「パーティー当日、我々は警備につく。君たちは…」
「娘二人の身代わりでしょ?言われなくたって分かってるよ」
またお嬢様のフリをしなくてはならないのか。
以前にもこの手の仕事を命じられたことのあるクライサは、嫌そうに顔を歪める。
ふと視線を向けた先では
「……シアン?」
シアンが、固まっていた。
「……身代わりって?」
「他の人にかわってその役をすること。もしくは、その人」
「いや、『身代わり』の意味を聞いてるんじゃなくてな」
シアンの言いたいことは分かる。
財閥の主人の娘の、身代わり。
つまり
「…オレに、女装しろってのか…?」
「当たり前だろう」
「当然でしょ」
「即答かよこの馬鹿兄妹」
成程、だからクライサはあんなに上機嫌だったのか。
嫌がらせや悪戯が大好きな彼女が、シアンを女装させることに楽しみを感じない筈がない。
「…ってことはお前…知ってたのか!?」
「違うよ。

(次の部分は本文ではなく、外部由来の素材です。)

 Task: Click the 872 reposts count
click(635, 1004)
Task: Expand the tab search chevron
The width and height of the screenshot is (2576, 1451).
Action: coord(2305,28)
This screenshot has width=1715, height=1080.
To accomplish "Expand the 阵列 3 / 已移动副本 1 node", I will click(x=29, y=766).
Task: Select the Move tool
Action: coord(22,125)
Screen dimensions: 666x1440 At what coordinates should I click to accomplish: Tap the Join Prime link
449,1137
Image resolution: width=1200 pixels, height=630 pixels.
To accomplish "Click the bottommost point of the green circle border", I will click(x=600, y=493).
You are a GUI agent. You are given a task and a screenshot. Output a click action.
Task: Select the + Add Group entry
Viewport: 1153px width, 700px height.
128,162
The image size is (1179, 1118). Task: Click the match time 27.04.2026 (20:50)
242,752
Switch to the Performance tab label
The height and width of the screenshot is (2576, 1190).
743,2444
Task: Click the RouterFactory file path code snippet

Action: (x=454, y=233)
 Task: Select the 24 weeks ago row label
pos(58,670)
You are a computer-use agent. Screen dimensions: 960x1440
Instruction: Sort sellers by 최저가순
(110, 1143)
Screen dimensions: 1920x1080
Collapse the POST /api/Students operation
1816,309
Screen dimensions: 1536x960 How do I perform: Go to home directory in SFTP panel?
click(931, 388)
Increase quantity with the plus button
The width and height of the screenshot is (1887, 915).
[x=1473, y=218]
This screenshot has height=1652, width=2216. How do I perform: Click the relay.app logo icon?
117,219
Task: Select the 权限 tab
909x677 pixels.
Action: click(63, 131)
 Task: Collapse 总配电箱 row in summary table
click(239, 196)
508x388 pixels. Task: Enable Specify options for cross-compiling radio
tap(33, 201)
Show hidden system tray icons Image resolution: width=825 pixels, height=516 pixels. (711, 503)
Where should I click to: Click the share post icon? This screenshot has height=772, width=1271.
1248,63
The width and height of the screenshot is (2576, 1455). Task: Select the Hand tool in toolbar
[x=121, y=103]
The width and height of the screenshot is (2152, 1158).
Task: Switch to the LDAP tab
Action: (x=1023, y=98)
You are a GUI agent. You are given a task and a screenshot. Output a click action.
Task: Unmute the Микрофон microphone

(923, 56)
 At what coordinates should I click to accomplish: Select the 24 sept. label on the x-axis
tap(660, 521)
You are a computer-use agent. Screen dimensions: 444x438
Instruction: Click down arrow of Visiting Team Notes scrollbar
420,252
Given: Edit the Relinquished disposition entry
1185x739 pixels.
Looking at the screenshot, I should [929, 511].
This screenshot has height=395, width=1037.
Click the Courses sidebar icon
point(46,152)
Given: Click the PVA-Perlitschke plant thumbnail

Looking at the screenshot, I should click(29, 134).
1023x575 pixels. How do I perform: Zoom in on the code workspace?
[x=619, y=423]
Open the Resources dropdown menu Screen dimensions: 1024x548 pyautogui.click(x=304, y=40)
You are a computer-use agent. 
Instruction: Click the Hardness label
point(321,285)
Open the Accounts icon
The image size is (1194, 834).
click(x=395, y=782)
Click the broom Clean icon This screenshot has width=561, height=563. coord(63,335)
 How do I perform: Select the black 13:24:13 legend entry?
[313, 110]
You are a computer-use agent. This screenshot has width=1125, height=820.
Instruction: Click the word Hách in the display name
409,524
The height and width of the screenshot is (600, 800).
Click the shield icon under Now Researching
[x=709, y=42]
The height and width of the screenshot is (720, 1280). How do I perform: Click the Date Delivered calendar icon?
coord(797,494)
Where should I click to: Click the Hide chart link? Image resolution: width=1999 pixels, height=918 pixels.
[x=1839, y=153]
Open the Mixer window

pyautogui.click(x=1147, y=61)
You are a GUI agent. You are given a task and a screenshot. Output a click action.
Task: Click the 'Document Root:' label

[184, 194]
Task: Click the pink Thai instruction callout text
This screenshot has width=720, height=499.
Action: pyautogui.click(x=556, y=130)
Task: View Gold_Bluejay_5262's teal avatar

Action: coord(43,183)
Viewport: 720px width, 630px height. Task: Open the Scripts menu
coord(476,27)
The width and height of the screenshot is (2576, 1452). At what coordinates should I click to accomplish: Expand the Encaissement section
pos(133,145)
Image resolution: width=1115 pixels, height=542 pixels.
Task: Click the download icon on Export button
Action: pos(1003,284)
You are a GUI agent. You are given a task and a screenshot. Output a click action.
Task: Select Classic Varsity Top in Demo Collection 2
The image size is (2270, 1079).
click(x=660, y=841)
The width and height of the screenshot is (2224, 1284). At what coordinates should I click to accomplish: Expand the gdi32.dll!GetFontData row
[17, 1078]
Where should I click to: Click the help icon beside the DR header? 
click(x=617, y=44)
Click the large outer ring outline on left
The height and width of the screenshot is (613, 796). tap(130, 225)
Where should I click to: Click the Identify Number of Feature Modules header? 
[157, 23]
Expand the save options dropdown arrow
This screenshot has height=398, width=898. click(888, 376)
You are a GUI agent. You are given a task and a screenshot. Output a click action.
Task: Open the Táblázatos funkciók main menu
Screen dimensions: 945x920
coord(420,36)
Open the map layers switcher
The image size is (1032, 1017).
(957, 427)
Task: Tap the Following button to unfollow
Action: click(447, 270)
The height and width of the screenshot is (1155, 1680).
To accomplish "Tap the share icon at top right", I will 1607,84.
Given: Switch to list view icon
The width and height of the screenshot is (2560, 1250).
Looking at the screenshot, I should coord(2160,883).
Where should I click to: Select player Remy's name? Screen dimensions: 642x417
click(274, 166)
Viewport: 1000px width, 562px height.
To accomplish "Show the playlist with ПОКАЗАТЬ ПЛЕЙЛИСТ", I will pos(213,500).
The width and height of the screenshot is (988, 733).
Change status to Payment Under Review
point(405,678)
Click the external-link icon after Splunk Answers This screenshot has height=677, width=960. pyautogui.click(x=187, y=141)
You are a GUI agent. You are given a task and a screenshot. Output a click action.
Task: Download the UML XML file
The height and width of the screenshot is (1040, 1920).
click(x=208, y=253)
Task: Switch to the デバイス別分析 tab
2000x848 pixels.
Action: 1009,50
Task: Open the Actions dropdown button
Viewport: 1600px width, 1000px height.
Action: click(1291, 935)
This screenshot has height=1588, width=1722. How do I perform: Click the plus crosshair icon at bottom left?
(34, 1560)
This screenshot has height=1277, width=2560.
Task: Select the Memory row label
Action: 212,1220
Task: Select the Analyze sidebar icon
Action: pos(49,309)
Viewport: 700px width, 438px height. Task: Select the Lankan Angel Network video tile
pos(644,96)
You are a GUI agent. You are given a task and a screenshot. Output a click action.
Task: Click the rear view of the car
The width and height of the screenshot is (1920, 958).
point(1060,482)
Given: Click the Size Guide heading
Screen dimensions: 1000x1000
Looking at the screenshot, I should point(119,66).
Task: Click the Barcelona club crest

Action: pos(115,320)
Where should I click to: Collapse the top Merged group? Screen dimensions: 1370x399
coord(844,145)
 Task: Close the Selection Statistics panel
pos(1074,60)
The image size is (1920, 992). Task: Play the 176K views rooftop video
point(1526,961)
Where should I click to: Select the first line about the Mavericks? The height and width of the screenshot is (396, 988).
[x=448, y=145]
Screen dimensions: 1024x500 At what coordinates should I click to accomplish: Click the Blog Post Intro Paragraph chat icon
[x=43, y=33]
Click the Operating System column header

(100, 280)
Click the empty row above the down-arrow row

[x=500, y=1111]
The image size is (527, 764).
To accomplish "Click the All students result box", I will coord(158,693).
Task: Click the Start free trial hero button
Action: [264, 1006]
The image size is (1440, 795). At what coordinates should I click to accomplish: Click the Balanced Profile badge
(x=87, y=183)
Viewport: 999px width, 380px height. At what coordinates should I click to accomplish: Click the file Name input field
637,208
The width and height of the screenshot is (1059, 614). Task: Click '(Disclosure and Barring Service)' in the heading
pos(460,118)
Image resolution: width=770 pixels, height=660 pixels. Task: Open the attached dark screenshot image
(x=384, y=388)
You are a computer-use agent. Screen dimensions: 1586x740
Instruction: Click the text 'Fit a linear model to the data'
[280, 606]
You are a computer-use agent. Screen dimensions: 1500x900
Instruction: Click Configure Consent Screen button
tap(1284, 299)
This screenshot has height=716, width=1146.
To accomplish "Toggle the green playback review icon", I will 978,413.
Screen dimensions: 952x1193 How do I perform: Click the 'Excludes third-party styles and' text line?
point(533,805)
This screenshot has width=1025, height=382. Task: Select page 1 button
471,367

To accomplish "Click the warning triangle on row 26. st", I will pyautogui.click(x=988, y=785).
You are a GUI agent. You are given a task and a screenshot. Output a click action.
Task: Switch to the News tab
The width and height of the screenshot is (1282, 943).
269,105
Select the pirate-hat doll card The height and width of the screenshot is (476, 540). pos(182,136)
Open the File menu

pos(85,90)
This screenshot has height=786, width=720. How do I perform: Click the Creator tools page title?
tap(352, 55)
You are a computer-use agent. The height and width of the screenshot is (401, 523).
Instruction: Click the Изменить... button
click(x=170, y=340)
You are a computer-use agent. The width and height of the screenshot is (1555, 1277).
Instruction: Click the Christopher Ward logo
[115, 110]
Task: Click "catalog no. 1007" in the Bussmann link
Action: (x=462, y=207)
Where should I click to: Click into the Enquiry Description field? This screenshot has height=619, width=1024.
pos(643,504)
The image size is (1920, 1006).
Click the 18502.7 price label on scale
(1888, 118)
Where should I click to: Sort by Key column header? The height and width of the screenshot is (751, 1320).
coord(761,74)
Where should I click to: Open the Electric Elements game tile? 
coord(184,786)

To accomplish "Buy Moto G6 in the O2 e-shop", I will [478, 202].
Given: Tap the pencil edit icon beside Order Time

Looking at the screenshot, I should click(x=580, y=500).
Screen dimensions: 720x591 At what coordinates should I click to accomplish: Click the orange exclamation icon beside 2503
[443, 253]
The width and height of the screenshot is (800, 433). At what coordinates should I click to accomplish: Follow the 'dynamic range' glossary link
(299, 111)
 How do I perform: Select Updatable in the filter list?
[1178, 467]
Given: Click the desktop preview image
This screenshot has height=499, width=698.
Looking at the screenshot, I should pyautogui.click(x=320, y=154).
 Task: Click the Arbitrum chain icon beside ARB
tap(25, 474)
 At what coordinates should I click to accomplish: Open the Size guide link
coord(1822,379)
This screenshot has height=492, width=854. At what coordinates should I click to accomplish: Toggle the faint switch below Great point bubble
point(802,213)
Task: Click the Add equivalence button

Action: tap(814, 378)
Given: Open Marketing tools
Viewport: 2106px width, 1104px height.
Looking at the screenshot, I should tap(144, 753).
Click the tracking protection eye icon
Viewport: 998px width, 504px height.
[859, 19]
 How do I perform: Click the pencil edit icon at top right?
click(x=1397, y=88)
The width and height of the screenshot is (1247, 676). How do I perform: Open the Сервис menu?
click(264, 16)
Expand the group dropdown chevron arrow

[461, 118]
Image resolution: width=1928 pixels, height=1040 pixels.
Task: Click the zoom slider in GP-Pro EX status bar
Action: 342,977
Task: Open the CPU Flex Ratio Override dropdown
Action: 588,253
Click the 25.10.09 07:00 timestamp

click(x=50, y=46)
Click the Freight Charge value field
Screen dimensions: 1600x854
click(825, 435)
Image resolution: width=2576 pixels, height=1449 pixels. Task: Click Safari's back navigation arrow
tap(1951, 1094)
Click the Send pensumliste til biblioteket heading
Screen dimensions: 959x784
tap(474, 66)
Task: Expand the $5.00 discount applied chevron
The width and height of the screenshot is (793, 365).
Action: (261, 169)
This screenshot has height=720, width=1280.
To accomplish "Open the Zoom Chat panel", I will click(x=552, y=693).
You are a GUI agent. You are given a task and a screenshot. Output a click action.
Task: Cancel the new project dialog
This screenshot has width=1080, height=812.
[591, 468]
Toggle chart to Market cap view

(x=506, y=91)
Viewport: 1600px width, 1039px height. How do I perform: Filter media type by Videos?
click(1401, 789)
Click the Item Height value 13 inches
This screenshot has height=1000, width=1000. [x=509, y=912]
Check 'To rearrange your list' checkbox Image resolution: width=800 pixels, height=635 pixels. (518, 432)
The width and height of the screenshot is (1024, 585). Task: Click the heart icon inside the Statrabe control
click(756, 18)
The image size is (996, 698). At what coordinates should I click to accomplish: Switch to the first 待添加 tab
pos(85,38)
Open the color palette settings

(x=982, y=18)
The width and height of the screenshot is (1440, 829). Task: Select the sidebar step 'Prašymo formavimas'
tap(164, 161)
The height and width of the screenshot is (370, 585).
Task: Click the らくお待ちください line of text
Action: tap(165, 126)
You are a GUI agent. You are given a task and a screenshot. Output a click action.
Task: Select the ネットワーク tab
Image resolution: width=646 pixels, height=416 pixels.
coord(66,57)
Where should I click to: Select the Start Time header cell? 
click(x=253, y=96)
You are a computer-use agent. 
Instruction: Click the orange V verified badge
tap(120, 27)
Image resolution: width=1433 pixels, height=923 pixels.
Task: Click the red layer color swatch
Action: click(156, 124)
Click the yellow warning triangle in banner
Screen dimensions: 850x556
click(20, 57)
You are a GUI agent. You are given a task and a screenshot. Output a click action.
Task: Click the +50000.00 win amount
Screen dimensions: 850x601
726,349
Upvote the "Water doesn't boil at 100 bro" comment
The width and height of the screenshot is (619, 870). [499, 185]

シアンを女装させて囮捜査をするってことしか聞いてなかったの」
違わない。
全く違わない。
今回の任務内容を、今シアンと共に聞くまでもなく、知っていたのではないか。
「だから違うって。パーティーのことは知らなかったし、何よりあたしまで身代わりになるなんて聞いてなかった」
……そういう意味か。
だからあんなに楽しそうだったのか。
(自分も同じ目に遭うと知ってたら逃げるもんな、コイツ…)
嫌な役を押し付けられたくないから、といって彼女に逃げられた経験が何度もあるからこその知恵だろう。
いつもながら、ロイの悪知恵には恐れ入る。
「だからさ」
しまった。
余計なことを考えていたせいで、逃げるタイミングを逃した。
耳に届いた少女の声、肩に置かれた手に、見上げれば
「一緒にがんばろーね。身代わり」
極上の笑顔を浮かべたクライサが、しっかりとシアンの腕を掴んでいた。